§ **GIVEN DATA**
____________

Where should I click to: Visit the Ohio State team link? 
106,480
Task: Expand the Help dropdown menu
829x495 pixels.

____________

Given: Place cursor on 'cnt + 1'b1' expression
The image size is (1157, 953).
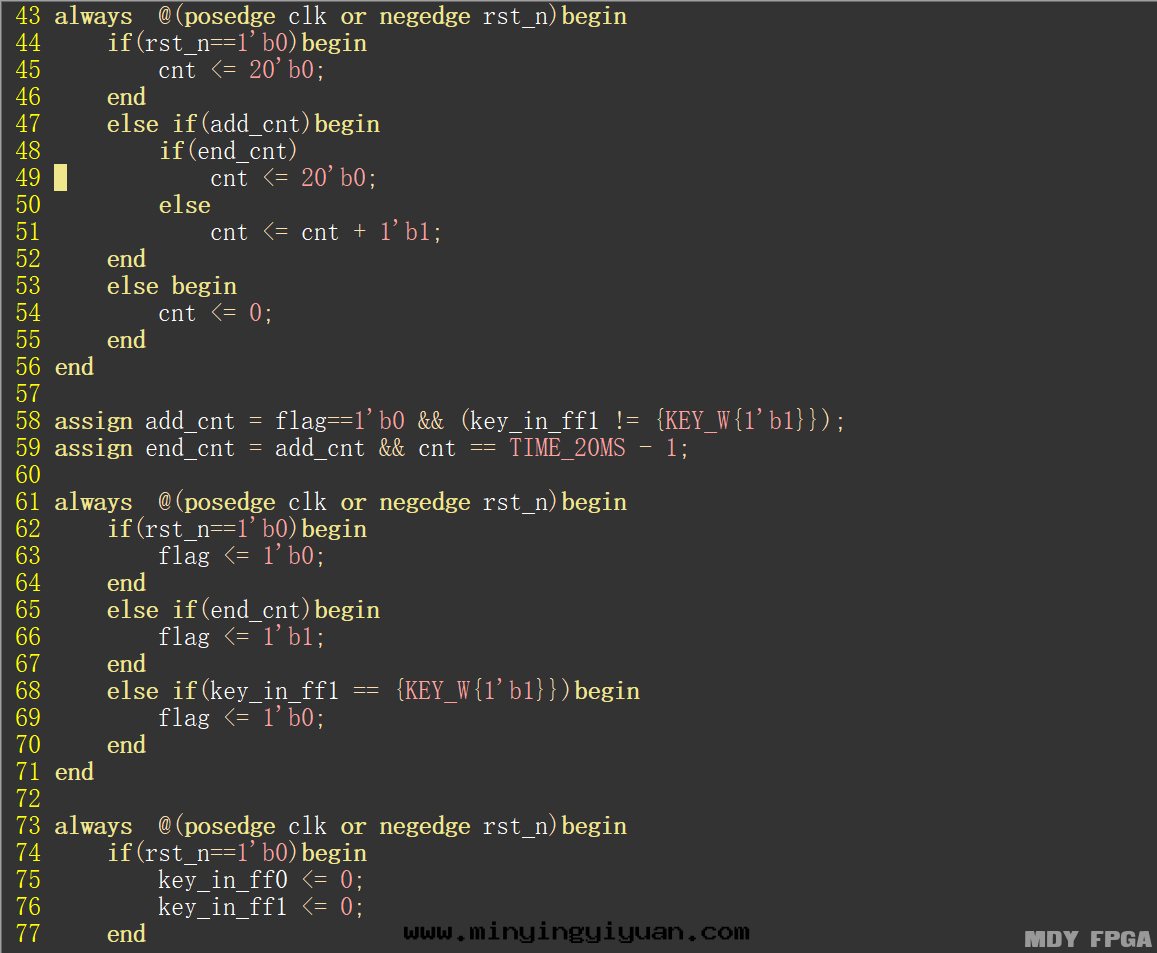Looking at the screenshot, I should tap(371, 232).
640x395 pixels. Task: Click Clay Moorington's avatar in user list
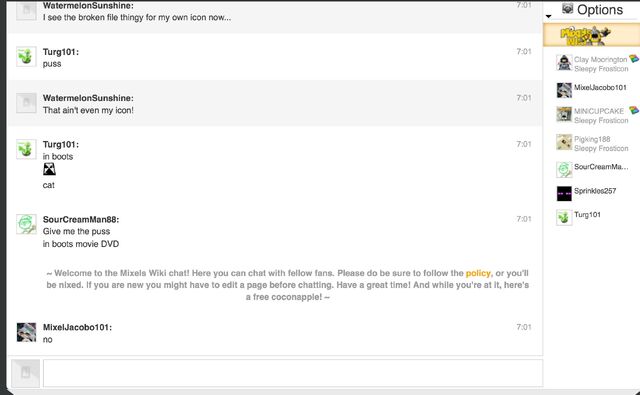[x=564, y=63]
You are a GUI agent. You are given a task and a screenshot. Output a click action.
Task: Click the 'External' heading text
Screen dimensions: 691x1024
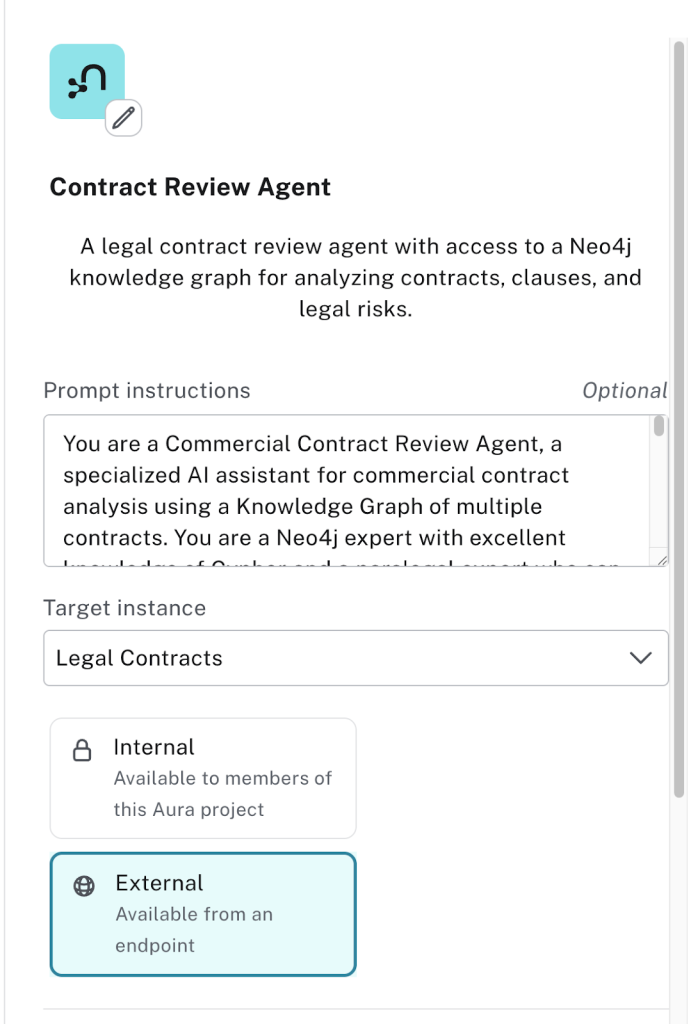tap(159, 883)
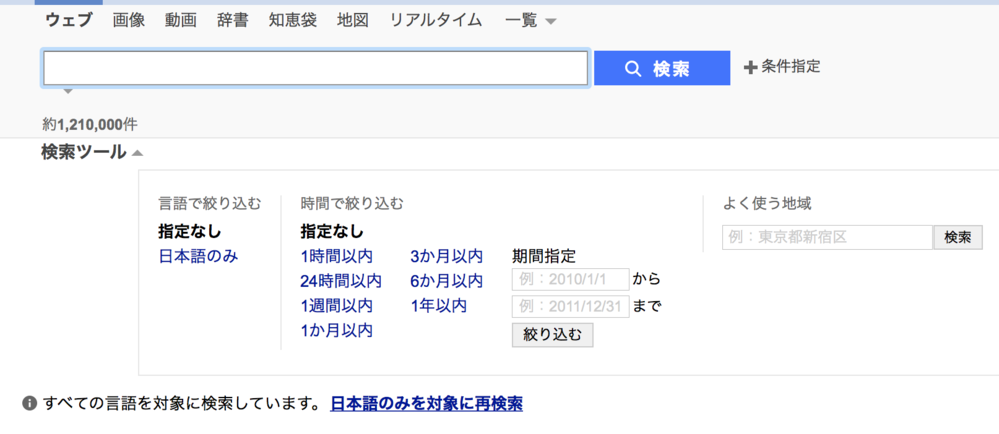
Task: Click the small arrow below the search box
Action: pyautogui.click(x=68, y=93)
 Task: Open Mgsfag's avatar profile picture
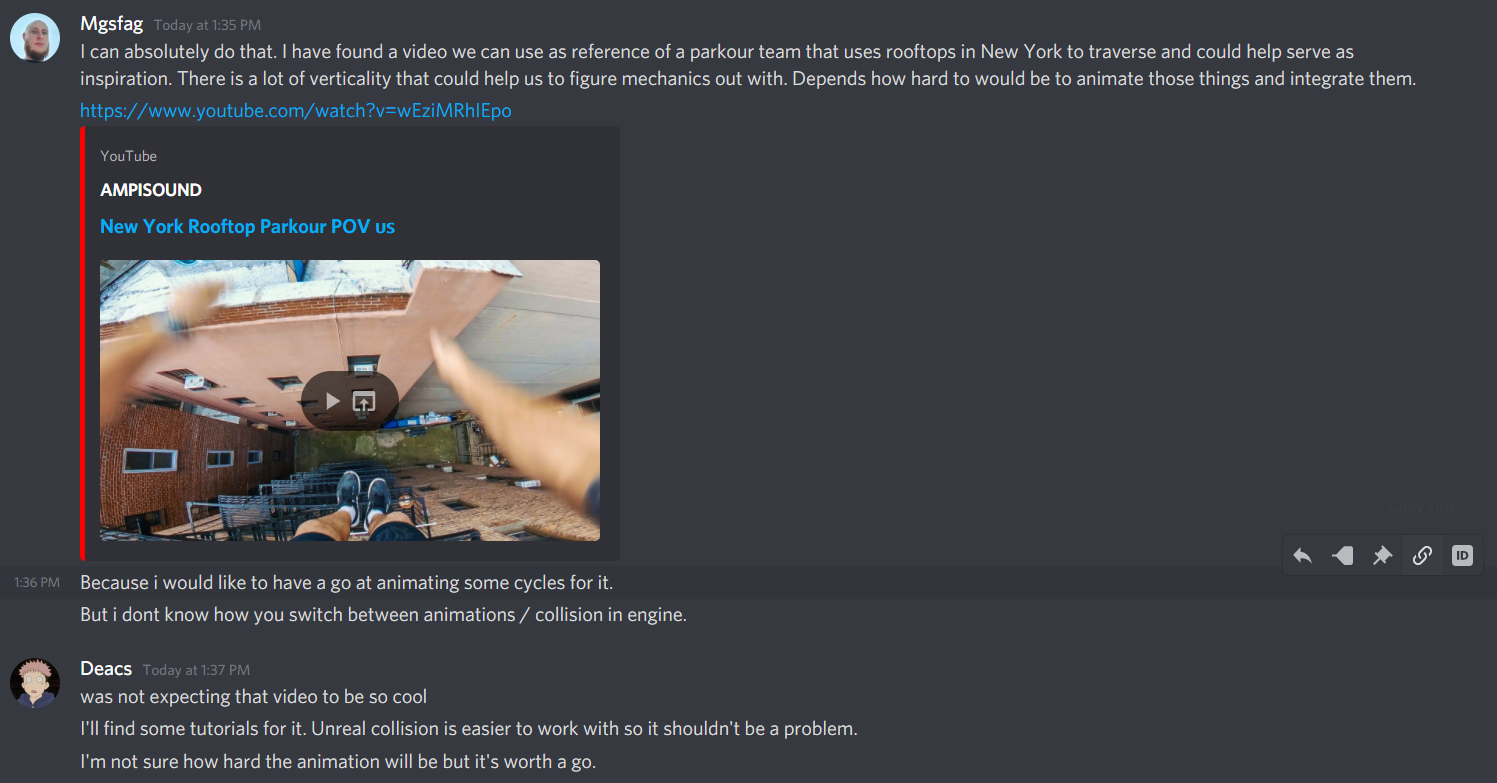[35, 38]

____________

§ **REQUIRED ACTION**
Could you write out, exactly as they stand, only the lines above that begin at the line with "Task: Expand the Help dropdown menu" and stop after the line with "829x495 pixels."?

§ **SOLUTION FOR THIS EXERCISE**
Task: Expand the Help dropdown menu
829x495 pixels.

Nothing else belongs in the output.